By 1862, St David’s had become an important junction and, for the next thirty years, interchange point between broad and standard gauge, which did little to expedite traffic through the city, although it was spared the worst of the problems that afflicted Gloucester, possibly because there was less interchange traffic given the overlap of the LSWR and GWR networks in the area.

While the LSWR station at Queen Street, later renamed Exeter Central, was in the centre of the city, it entailed a steep descent to St David’s, and in the opposite direction a steep climb away from the GWR station. The opening of a competing LSWR line inland via Okehampton to Plymouth in 1876 produced the oddity of London-Plymouth trains through St David’s travelling in opposite directions, with the GWR insisting on a compulsory stop for its rival’s services.

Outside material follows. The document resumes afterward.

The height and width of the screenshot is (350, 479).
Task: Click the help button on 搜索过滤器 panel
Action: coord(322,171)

St David’s was rebuilt twice, once in 1864 and again between 1911 and 1914. The LSWR attempted to build a line by-passing the station in 1905, but was successfully opposed by the GWR, but the Southern Railway did obtain Parliamentary approval for a new route in 1935, but the Second World War and then nationalisation prevented this being built.

Express trains

The term ‘express’ pre-dates the railways and applied to a fast messenger or message being sent urgently. It was first adopted by the railways for a train chartered for the ‘express’ use of an individual or party. It was not until 1844 that the current meaning of the word first applied, when used by the London & Brighton Railway, predecessor of the London, Brighton & South Coast Railway for public services by fast trains between Victoria and Brighton. The Great Western was next, with Paddington to Exeter trains running at an average speed of 43mph from May 1845.

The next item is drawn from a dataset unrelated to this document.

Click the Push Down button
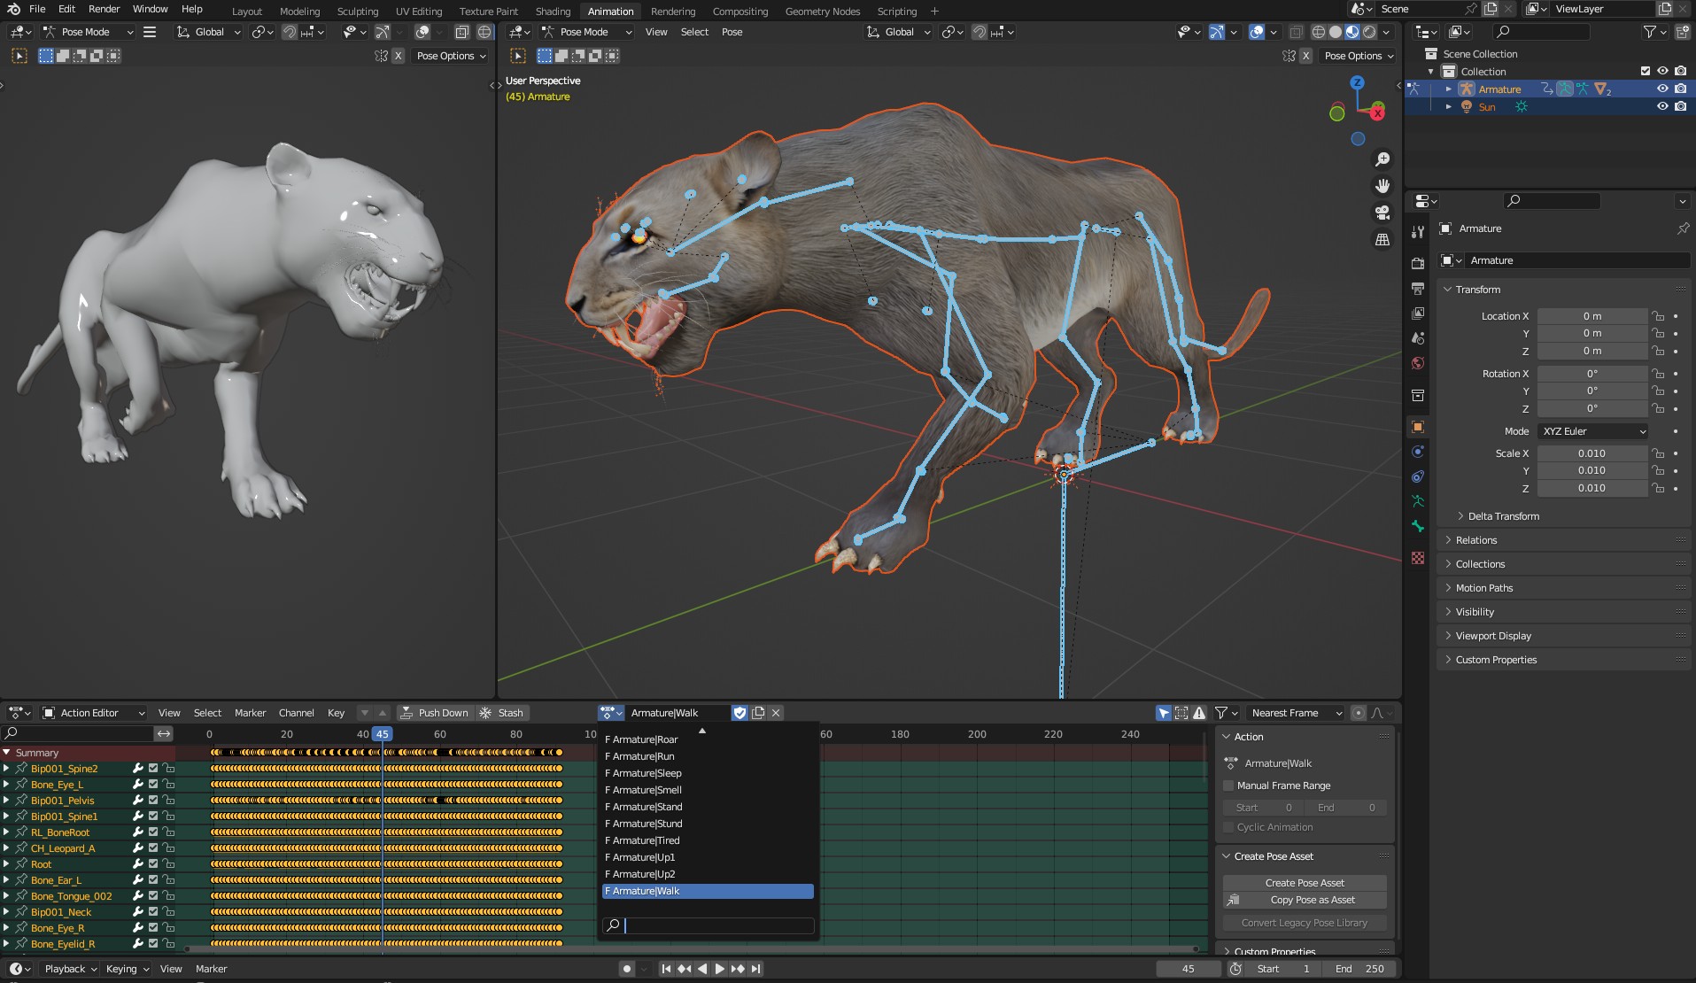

The higher speeds of express trains raised objections that they were more expensive to operate than ordinary trains and, given the state of technology at the time, more dangerous. They certainly clashed with ordinary trains given primitive signal technology and the paucity of multiple lines on the early railways. The GWR expresses ran without speed-related accidents throughout the late 1840s and 1850s, while the Great Northern, which introduced them in 1852, was less successful. While the concept faded and speeds were reduced, a resurgence of competition ensured that expresses returned to Britain’s railways, and supplements were charged in return for the convenience of shorter journey times and to meet the higher costs of operation. The Midland Railway led the way by abolishing supplements in 1859, and by 1870, all of the companies north of London had followed suit. In Europe, supplements continued to be charged, often at quite high rates, well into the twentieth century. The British definition of an express was set initially as a train running at an average speed of 40mph or higher, while that for Europe was set at 29mph or higher, until in the early 1900s the concept gained acceptance in France with a number of trains running at 50mph plus.

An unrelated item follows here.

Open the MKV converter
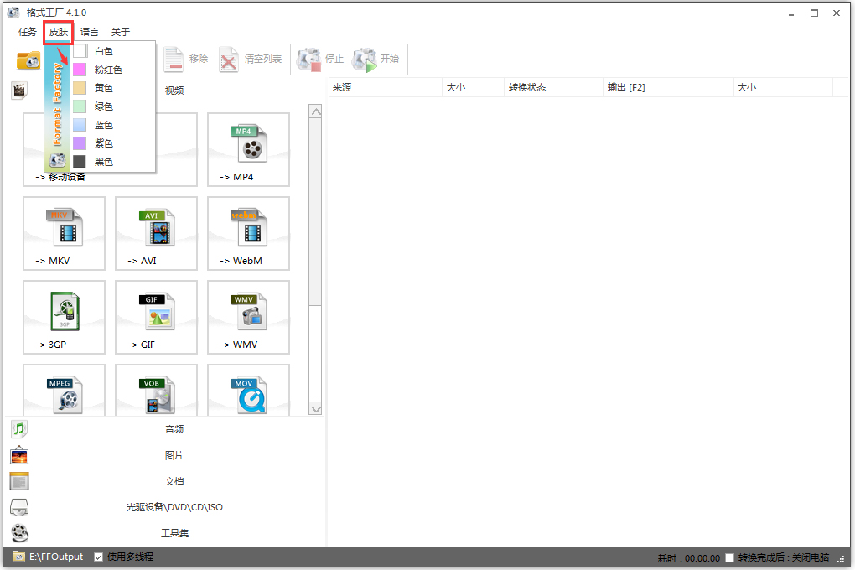The height and width of the screenshot is (570, 855). pyautogui.click(x=64, y=233)
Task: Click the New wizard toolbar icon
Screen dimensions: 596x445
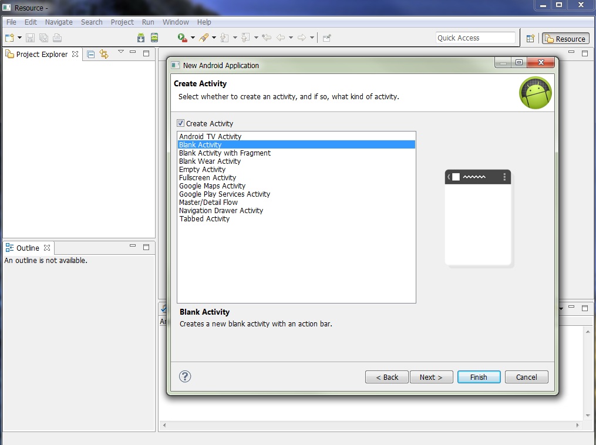Action: click(9, 38)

Between the wars, the GWR’s Cheltenham Spa express, popularly known as the ‘Cheltenham Flyer’, set a record for a daily service of 66.2mph between Swindon and Paddington in 1929, but increasingly the fastest expresses were to be found in the United States and Germany, with the latter having the diesel ‘Flying Hamburger’ running between Berlin and Hamburg. Both the London, Midland Scottish and the London & North Eastern produced fast streamlined luxury expresses on their main routes and especially those to Glasgow and Edinburgh. Elsewhere, express goods trains became widespread, especially for perishable traffic. Not all British expresses ran to and from London, with one of the most famous cross-country expresses being the ‘Pines Express’ between Bournemouth and Manchester, running partly over the Somerset & Dorset.

Under nationalisation, the concept of Inter-City largely took over the express network, while with standardised clock face departures, individual named trains have also become a rarity. The concept has also been overtaken by such services as the French TGV, for example, and in the UK, by Eurostar, running at speeds far higher than those on Britain’s historic network.